Rechtliche Beurteilung
[5] Der dagegen von der Erstantragstellerin erhobene außerordentliche Revisionsrekurs zeigt keine erhebliche Rechtsfrage auf.
[6] 1.1 Das Bestandrecht kann im Grundbuch eingetragen werden (§ 9 GBG, § 1095 ABGB). Der Eintragung des Bestandrechts kommt keine allgemein dingliche Wirkung gegenüber dritten Personen zu (RIS Justiz RS0020428). Die Wirkung der Eintragung des Bestandrechts beschränkt sich im Wesentlichen auf die in § 1120 ABGB vorgesehenen Rechtswirkungen. Nach ständiger Rechtsprechung des Fachsenats (RS0122463 [T2]; 5 Ob 167/21a) muss dessen ungeachtet das Gesuch auf Eintragung eines Bestandvertrags gemäß § 94 Abs 1 GBG nach den Erfordernissen der §§ 26 ff GBG geprüft werden und insbesondere § 32 GBG genügen.

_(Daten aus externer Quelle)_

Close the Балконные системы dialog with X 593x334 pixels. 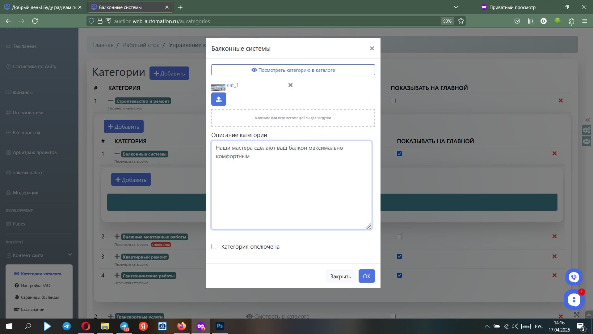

[7] 1.2 Nach § 94 Abs 1 GBG hat das Grundbuchsgericht das Ansuchen und dessen Beilagen einer genauen Prüfung zu unterziehen. Es darf eine grundbücherliche Eintragung unter anderem nur dann bewilligen, wenn das Begehren durch den Inhalt der beigebrachten Urkunden begründet erscheint (§ 94 Abs 1 Z 3 GBG). Das Ansuchen kann somit nur dann bewilligt werden, wenn der Urkundeninhalt in formaler Beziehung unbedenklich erscheint und keine Zweifel bezüglich der materiell-rechtlichen Frage aufkommen lässt (RS0060878). Nimmt eine Nachtragsurkunde, die zwar eine nach § 31 Abs 1 GBG beglaubigte und wirksame Aufsandungserklärung enthält, ausdrücklich Bezug auf die Urkunde über das Titelgeschäft, so muss auch die Urkunde über das Titelgeschäft als Grundbuchsurkunde in einer Form vorgelegt werden, die eine Eintragung zulässt (RS0124536).
[8] 2. Der Fachsenat sprach bereits mehrfach aus (5 Ob 146/15d; 5 Ob 167/21a; vgl auch 5 Ob 212/19s), dass Voraussetzung für die Verbücherung eines Bestandrechts nicht nur die Zustimmung (also die Aufsandungserklärung) des Bestandgebers und Eigentümers ist, sondern auch, dass in der (die Eintragungsgrundlage bildenden) Vertragsurkunde die wesentlichen Vertragspunkte festgelegt sein müssen, so insbesondere die Höhe des Bestandzinses und der Bestandgegenstand. Aus dem Verbot der Einverleibung von Bestandverträgen auf unbestimmte Zeit (vgl 5 Ob 212/19s mwN) folgt, dass sich aus der Vertragsurkunde auch die vereinbarte Bestanddauer oder die entsprechenden Modifikationen des ordentlichen Kündigungsrechts ergeben müssen (5 Ob 167/21a mwN).
[9] 3.1 An diesen durch höchstgerichtliche Rechtsprechung vorgegebenen Grundsätzen hat sich das Rekursgericht orientiert. Der behauptete Widerspruch zu den Entscheidungen 6 Ob 73/19g, 9 Ob 21/20h und 4 Ob 134/18m ist nicht zu erkennen. All diese – jeweils im streitigen Verfahren ergangenen – Entscheidungen erläutern, dass ein Mietvertrag als Konsensualvertrag mit der Willenseinigung darüber zustande kommt, dass ein bestimmter (oder bestimmbarer) Mietgegenstand gegen einen bestimmten (oder bestimmbaren) Mietzins auf eine bestimmte (bestimmbare) Zeit oder mit unbestimmtem Endtermin zum Gebrauch überlassen werden soll und das Entgelt nicht ziffernmäßig festgelegt sein muss (dazu etwa RS0020342; RS0020394; RS0020697 [T1, T5]).
[10] 3.2 Die Frage, ob ein Konsensualvertrag wegen ausreichender Bestimmbarkeit der jeweiligen Leistungen zustande gekommen ist, hat aber nichts mit der Beurteilung der Voraussetzungen für eine Grundbuchseintragung aufgrund eines solchen Vertrags nach de n Vorgaben des GBG zu tun. Die von der Revisionsrekurswerberin genannten, in Streitverfahren ergangenen Entscheidungen hatten sich mit den Voraussetzungen für die Eintragung eines Bestandrechts im Grundbuch nicht zu befassen, sodass eine Abweichung von dieser Judikatur nicht vorliegt.
[11] 4. Einer weiteren Begründung bedarf es nicht (§ 71 Abs 3 AußStrG iVm § 126 Abs 2 GBG).